Let P, R and T have their usual meanings. For option II we have I2 = PRT/100. For option I we have I1 = P × \${4/11} × {R/100}\$ × 11 × T. The ratio I1 to I2 is \$4/11\$ × 11 = 4.

### Question 2

There are two simple interest investment options I and II. The rate of interest in option I is \${5/16}\$ times the rate for option II. The time period in option I is 16 times that for the option II. What is the ratio of interest of option I to option II, if the same amount is invested in either?

A

5.

B

6.

C

4.

D

8.

Soln.
Ans: a

Let P, R and T have their usual meanings. For option II we have I2 = PRT/100. For option I we have I1 = P × \${5/16} × {R/100}\$ × 16 × T. The ratio I1 to I2 is \$5/16\$ × 16 = 5.

### Question 3

An investor puts an amount of Rs. 3000 in a simple interest scheme. If the rate of interest is 6% per month, how long does he have to wait for getting an amount of Rs. 4080?

A

\${1/2}\$ year.

B

\${7/12}\$ year.

C

\${2/3}\$ year.

D

\${3/4}\$ year.

Soln.
Ans: a

The interest is I = 4080 - 3000 = 1080. So T = \$(I × 100)/(R × P)\$. Solving, we get T = \$(1080 × 100)/(6 × 3000)\$ = 6 months.

### Question 4

A sum of Rs. 1100 is lent in two parts. One at 13% p.a. and one at 6% p.a. What is the amount lent at 13% if the total simple interest at the end of 5 years is Rs. 715?

A

Rs. 1100.

B

Rs. 1200.

C

Rs. 1000.

D

Rs. 1300.

Soln.
Ans: a

Let the amount x be lent at r1% and remaining (P - x) at r2%, and let the sum of interests be I. Then, I = \${x × r_1 × 5}/100\$ + \${(P - x) × r_2 × 5}/100\$, which simplifies to 100I = 5 × (\$x × (r_1 - r_2) + P × r_2\$).
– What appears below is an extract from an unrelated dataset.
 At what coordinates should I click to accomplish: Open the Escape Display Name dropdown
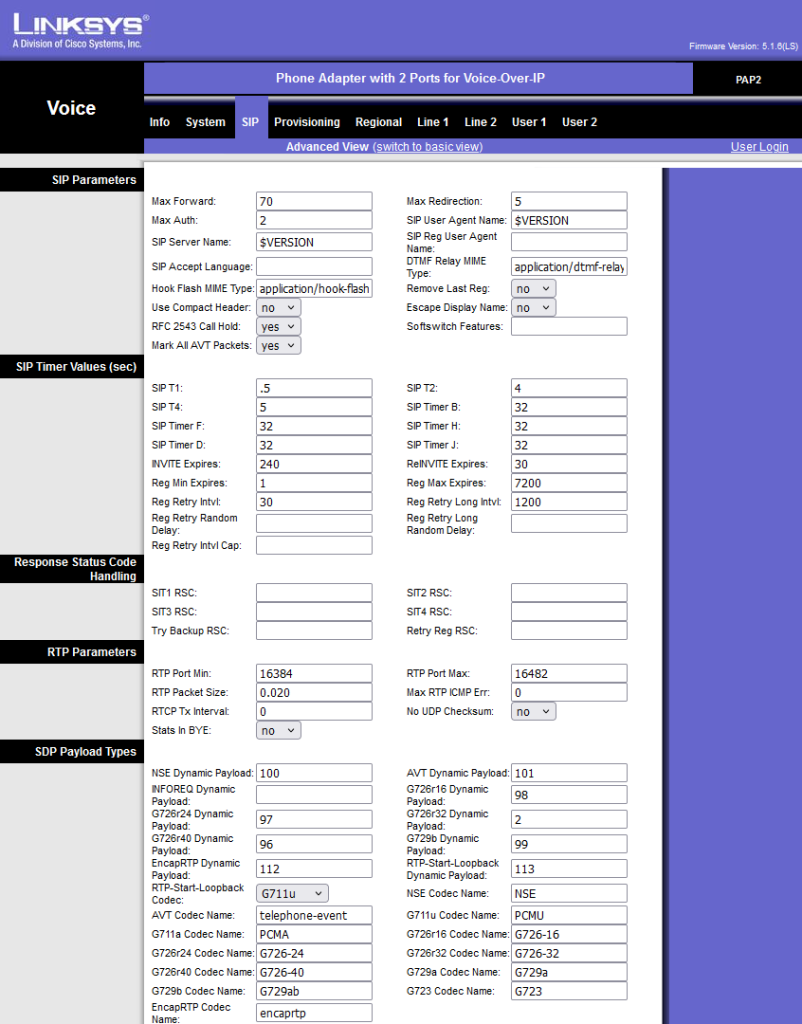[x=533, y=308]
Putting r1 = 13, r2 = 6, P = 1100, I = 715, we get x = Rs. 1100.

### Question 5

Mr. X borrowed Rs. 1100 from Mr. Y on simple interest @6% for 6 years. He then adds an amount x to it and lends it to Mr. Z @9% for the same duration. What is x if he gains Rs. 414?

A

Rs. 400.

B

Rs. 500.

C

Rs. 300.

D

Rs. 600.

Soln.
Ans: a

His gain is \${(1100 + x) × 9 × 6}/100\$ - \${1100 × 6 × 6}/100\$ = 414. We can solve this for x to get x = Rs. 400.